Similis factus sum pelicano solitudinis : et factus sum sicut nyctiorax in domicilio. Vigilavi, et factus sum sicut passer solitarius in tecto. J’ai été tellement attristé, que la lumière même m’était désagréable. J’ai maintes fois désiré qu’une nuit éternelle eut de ses ailes sombres toujours couvert notre hémisphère. Je suis maintenant plus farouche que les pélicans et hiboux, qui font leur retraite ordinaire ès déserts écartés et lieux plus solitaires. La nuit coite et pleine de silence, qui devait par un gracieux repos soulager mes travaux journaliers, n’a fait que redoubler mes soucis et mes peines. Toute la nuit je n’ai point cligné l’œil, et n’ai pu reposer un moment. Je suis du tout semblable à la plaintive tourterelle, qui ayant perdu sa fidèle compagne, sans cesse se lamente et implore la mort pour faire finir d’un même coup ses soupirs et sa vie

13et Nicolas Le Digne en vers :

Je suis durant l’effort de cette inquiétude,
Semblable au Pélican qui suit la solitude,
Et semblable au Hibou, qui fuyant la clarté,
Se cache au lieux obscurs d’un désert écarté.
Je veille sans souci du repos nécessaire,
Et ressemble en veillant la Passe solitaire,
Qui dans une masure au plus haut d’une tour,
Toute la nuit lamente, et se plaint tout le jour.

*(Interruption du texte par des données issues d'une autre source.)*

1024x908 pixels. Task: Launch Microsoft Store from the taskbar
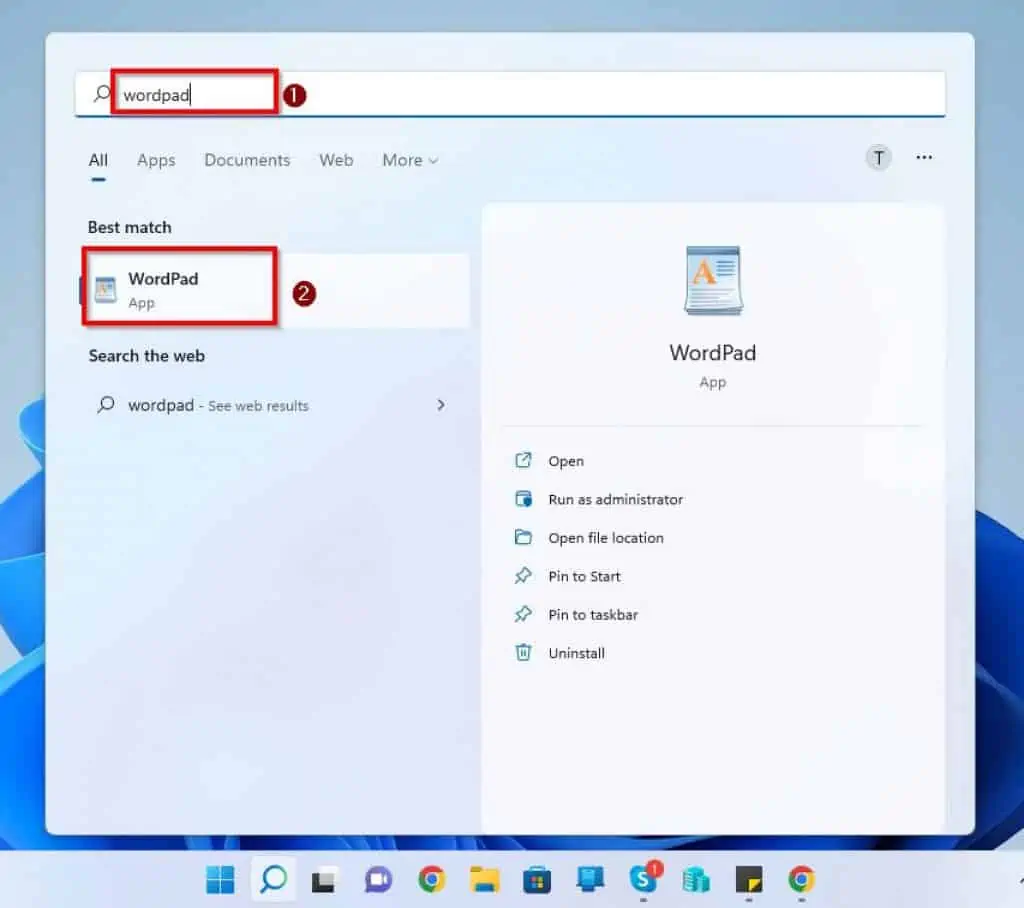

14C’est que cette littérature est en vérité d’une étonnante proximité avec la petite musique du style de Jean de la Croix. À partir d’une dernière section d’étude très rhétorique passant de la fureur divine renaissante à l’artifice créateur baroque et d’une mythologie parnassienne à une physiologie saturnienne — la crise de l’esthétique est alors semblable à une mélancolie des muses —, indiquons enfin que l’angle analytique découvert par P. Dandrey au théâtre et approfondi par C. Luccioni en poésie pourrait à présent servir à comprendre sur nouveau frais les romans aussi vastes que déroutants qui furent également engendrés par la sensibilité baroque — pensons à Honoré d’Urfé ou à François de Rosset ; Gabrine déchirant son fils devant son amant dans les Histoires tragiques ne serait-elle pas engourdie de bile noire et Céladon parlant à son cordon devant sa maîtresse dans L’Astrée ne serait-il pas saisi par une noire complexion ?


***

15L’ample et belle étude de Carine Luccioni a donc fait miroiter avec un savoir remarquable cette multitude de visages et de postures littéraires qui font du monde baroque un univers où la vie est toujours un songe :

Parce que dire « je », c’est pour le poète se faire autre, les diverses facettes du héros mélancolique dévoilent la dimension dramatique de l’activité poétique. Sorte de théâtre du moi, la poésie retrouve sa vocation au « travestissement lyrique » dans les formes variées de ce Protée qu’est le délire atrabilaire. La mélancolie propose des personnages, des sentiments, des attitudes, mais aussi des lieux et des situations qui fécondent la re-présentation poétique. (p. 891)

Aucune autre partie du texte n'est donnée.